"It would take more than your wicked tongue to disturb my faith, Papa," Nicole said with a wry smile.

It was amusing to hear Grandpapa and Aunt Nicole bicker about what the whites called "faith." As the carriage rolled along, Auguste recalled the many lectures he had listened to on Jesus and the Trinity at St. George's, which was affiliated with the Episcopal Church. But Auguste had walked with the White Bear and talked with the Turtle. He knew them as he had never known the white people's God, and what went on in their dimly lit, waxy-smelling churches had no attraction for him.

He knew that Christians, for the most part, saw his beliefs about the spirit world as rubbish sprung out of ignorance—or, worse, inspired by the Evil One. Père Isaac's efforts to persuade him to walk in the way of Jesus had prepared him for that. At school he did not speak of things sacred to him, so as not to expose them to white scorn. When teachers and fellow students tried to persuade him to take instruction in Christianity, he was polite and evasive.

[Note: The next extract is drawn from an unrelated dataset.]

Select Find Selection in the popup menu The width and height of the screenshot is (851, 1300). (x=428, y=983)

And when he felt he was smothering in the noise and crowding and dirt of the huge city of New York, he would borrow a pony from the lady he called Aunt Emilie—his father's cousin, actually—and ride out of New York along a trail that led to the north end of the island of Manhattan. There in a forest cave he had found, he would chew a bit of the sacred mushroom Owl Carver had given him and restore his link with the spirit world by journeying with the White Bear. All through these six years, his faith had remained strong.

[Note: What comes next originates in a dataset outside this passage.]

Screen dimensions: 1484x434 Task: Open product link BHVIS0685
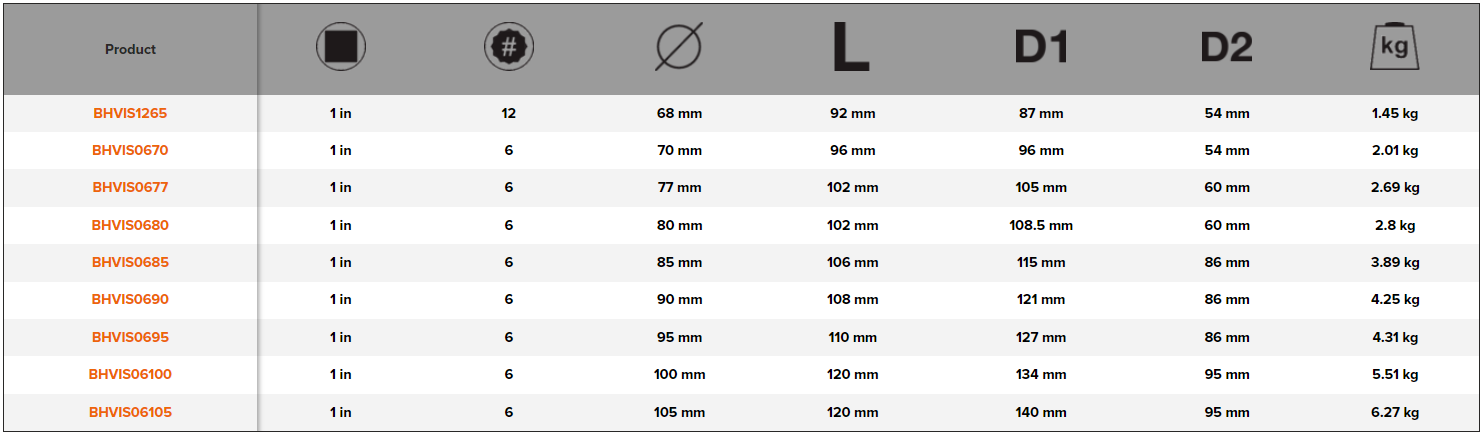130,262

Nicole broke in on his thoughts. "You're still studying medicine?"

"Just a beginning: I've read some books, attended some lectures. I assisted a surgeon—Dr. Martin Bernard—at New York Hospital. I bought myself a surgeon's box of instruments—got it in the trunk, there. But if anybody came down with anything worse than an ingrown toenail, I'd be scared to do anything about it."

Elysée said, "You can pull teeth, I hope, like any proper surgeon?"

Auguste shrugged. "I do have a turnkey for that. But I've never actually used it."

"The only person in town who knows anything about treating the sick is Gram Medill, the midwife," Nicole said. "Tom Slattery, the blacksmith, pulls teeth. We need a real doctor."

Auguste felt a fluttering in his stomach as he wondered when he should tell this white family of his that he wanted to leave them. Nicole was thinking, he realized, that he would stay here at Victoire.